| PROBLEM TO WORK ON |
Reproduce word for word the lines between those holding "Büyükada’da Gezilecek Yerler (1111, 1372)" and "[🕯️ Yerebatan Sarnıcı’nı, gece", inclusive, and nothing else from the data below.

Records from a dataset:
□ □ □
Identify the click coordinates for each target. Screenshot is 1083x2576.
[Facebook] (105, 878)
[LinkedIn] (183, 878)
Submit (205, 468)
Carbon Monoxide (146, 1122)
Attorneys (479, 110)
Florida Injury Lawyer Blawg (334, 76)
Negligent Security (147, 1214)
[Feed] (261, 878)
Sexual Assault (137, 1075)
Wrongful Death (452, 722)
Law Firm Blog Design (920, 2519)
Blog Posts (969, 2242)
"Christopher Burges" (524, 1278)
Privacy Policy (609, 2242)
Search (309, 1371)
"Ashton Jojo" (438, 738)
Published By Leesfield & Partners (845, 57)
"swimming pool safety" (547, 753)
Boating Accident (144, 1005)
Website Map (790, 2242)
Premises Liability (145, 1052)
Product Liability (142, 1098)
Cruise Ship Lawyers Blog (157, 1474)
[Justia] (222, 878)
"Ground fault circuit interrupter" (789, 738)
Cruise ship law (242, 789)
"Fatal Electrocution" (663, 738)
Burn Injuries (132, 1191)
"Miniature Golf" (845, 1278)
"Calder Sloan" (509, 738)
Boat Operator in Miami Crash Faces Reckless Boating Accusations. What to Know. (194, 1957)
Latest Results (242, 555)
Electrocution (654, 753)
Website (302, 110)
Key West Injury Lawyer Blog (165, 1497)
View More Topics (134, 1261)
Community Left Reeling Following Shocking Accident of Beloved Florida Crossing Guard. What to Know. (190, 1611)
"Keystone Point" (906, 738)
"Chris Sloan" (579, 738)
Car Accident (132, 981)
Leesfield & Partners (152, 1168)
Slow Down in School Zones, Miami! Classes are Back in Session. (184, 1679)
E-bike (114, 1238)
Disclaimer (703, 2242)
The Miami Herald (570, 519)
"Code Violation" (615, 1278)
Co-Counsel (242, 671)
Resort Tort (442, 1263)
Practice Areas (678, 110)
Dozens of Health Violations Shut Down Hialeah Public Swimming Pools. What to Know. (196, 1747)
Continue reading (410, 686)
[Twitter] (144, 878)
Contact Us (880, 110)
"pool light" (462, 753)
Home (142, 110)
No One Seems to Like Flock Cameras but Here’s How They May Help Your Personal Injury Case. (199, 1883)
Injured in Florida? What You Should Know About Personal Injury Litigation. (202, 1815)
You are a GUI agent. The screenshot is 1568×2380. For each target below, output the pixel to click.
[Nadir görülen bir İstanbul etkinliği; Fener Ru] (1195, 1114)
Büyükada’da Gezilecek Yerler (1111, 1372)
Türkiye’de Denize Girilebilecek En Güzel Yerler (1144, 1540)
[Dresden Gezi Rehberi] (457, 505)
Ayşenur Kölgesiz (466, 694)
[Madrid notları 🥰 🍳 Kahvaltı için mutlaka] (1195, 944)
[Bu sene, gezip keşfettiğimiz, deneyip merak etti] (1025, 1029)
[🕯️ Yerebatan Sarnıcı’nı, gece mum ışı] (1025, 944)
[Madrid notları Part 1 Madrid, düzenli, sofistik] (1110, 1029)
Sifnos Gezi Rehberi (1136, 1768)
□ □ □
| COMPLETED TASK |
Büyükada’da Gezilecek Yerler (1111, 1372)
Türkiye’de Denize Girilebilecek En Güzel Yerler (1144, 1540)
[Dresden Gezi Rehberi] (457, 505)
Ayşenur Kölgesiz (466, 694)
[Madrid notları 🥰 🍳 Kahvaltı için mutlaka] (1195, 944)
[Bu sene, gezip keşfettiğimiz, deneyip merak etti] (1025, 1029)
[🕯️ Yerebatan Sarnıcı’nı, gece mum ışı] (1025, 944)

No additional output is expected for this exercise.